* _Problem_: Below are the entries to work from; restate word for word the portion that opens with the line containing "フェミニン (124, 325)" and closes with the line containing "ルノルマンカード (331, 105)", keeping both.

* _Supplied records_:
══════

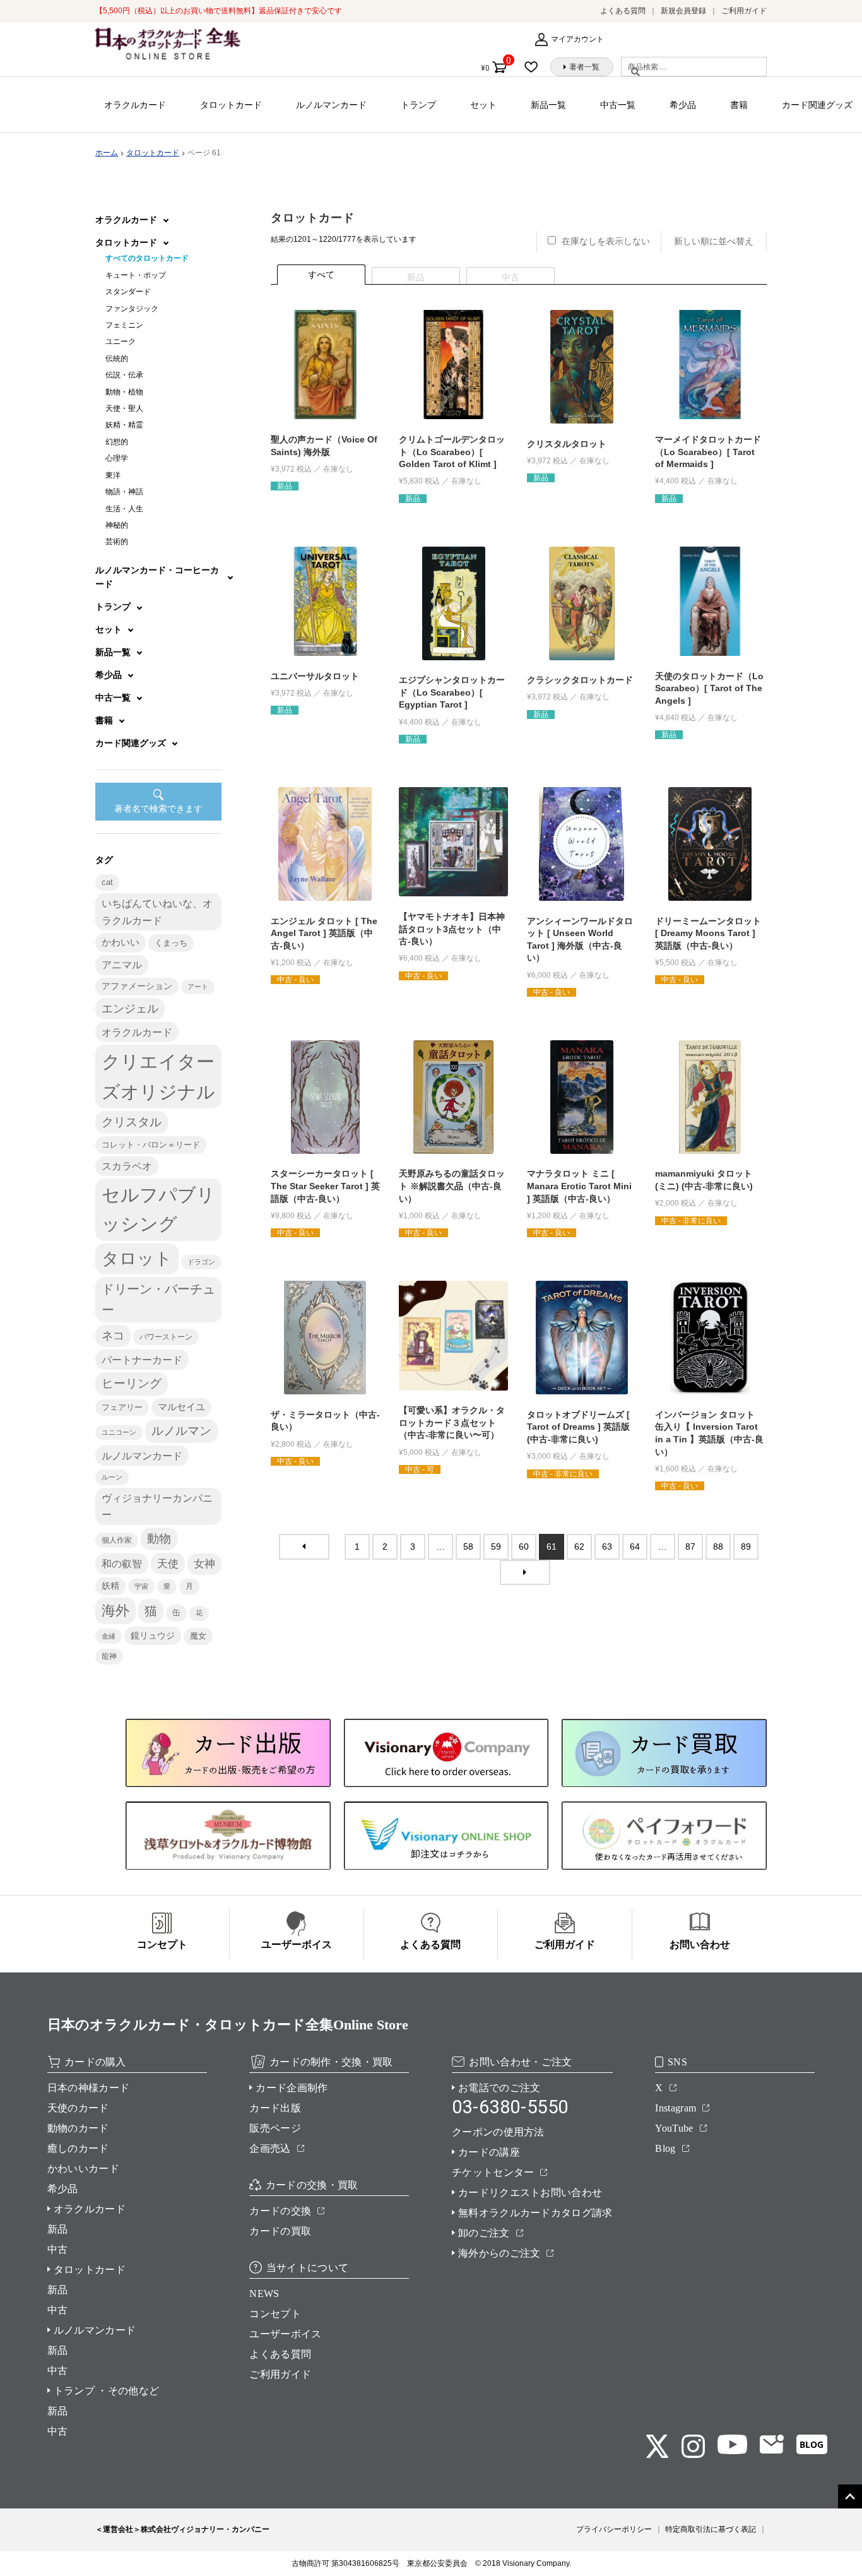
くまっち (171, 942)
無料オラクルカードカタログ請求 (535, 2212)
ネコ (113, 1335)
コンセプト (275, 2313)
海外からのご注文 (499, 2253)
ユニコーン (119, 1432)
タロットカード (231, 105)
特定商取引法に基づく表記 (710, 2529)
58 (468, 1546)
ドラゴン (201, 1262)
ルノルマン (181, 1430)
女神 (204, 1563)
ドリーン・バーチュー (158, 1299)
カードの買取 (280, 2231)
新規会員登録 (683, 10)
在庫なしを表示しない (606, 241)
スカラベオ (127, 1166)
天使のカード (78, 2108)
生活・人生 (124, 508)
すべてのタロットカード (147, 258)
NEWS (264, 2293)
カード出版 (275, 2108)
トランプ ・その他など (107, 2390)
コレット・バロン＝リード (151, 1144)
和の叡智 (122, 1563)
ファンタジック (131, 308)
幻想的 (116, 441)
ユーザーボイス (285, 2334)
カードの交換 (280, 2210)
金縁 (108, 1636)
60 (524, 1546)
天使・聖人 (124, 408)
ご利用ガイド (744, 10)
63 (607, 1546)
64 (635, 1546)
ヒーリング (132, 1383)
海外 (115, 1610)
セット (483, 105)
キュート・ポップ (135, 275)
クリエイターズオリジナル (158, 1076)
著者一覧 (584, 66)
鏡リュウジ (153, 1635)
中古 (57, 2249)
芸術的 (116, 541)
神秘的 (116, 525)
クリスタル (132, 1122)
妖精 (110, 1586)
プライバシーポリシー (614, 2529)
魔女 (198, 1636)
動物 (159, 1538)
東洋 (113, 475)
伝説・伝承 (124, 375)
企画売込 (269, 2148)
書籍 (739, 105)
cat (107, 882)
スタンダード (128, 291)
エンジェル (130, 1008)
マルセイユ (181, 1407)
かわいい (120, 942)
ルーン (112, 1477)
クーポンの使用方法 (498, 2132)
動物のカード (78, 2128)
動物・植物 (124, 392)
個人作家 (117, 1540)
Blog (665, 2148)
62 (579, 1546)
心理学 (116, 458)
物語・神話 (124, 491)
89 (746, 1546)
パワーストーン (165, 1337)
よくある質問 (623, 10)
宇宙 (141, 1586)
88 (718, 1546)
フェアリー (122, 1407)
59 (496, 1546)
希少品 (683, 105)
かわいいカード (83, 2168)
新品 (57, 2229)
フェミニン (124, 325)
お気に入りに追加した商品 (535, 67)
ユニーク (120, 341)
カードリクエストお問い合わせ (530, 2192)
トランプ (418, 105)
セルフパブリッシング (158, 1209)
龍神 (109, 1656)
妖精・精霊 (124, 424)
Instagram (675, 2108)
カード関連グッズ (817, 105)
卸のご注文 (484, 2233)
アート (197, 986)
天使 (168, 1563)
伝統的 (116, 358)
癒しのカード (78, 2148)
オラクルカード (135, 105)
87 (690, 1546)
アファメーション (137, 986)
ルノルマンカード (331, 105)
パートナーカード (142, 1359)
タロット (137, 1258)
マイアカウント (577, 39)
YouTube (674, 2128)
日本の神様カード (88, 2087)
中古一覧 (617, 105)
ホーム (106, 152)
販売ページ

══════

* _The completed task_:
フェミニン (124, 325)
お気に入りに追加した商品 (535, 67)
ユニーク (120, 341)
カードリクエストお問い合わせ (530, 2192)
トランプ (418, 105)
セルフパブリッシング (158, 1209)
龍神 (109, 1656)
妖精・精霊 (124, 424)
Instagram (675, 2108)
カード関連グッズ (817, 105)
卸のご注文 (484, 2233)
アート (197, 986)
天使 (168, 1563)
伝統的 (116, 358)
癒しのカード (78, 2148)
オラクルカード (135, 105)
87 (690, 1546)
アファメーション (137, 986)
ルノルマンカード (331, 105)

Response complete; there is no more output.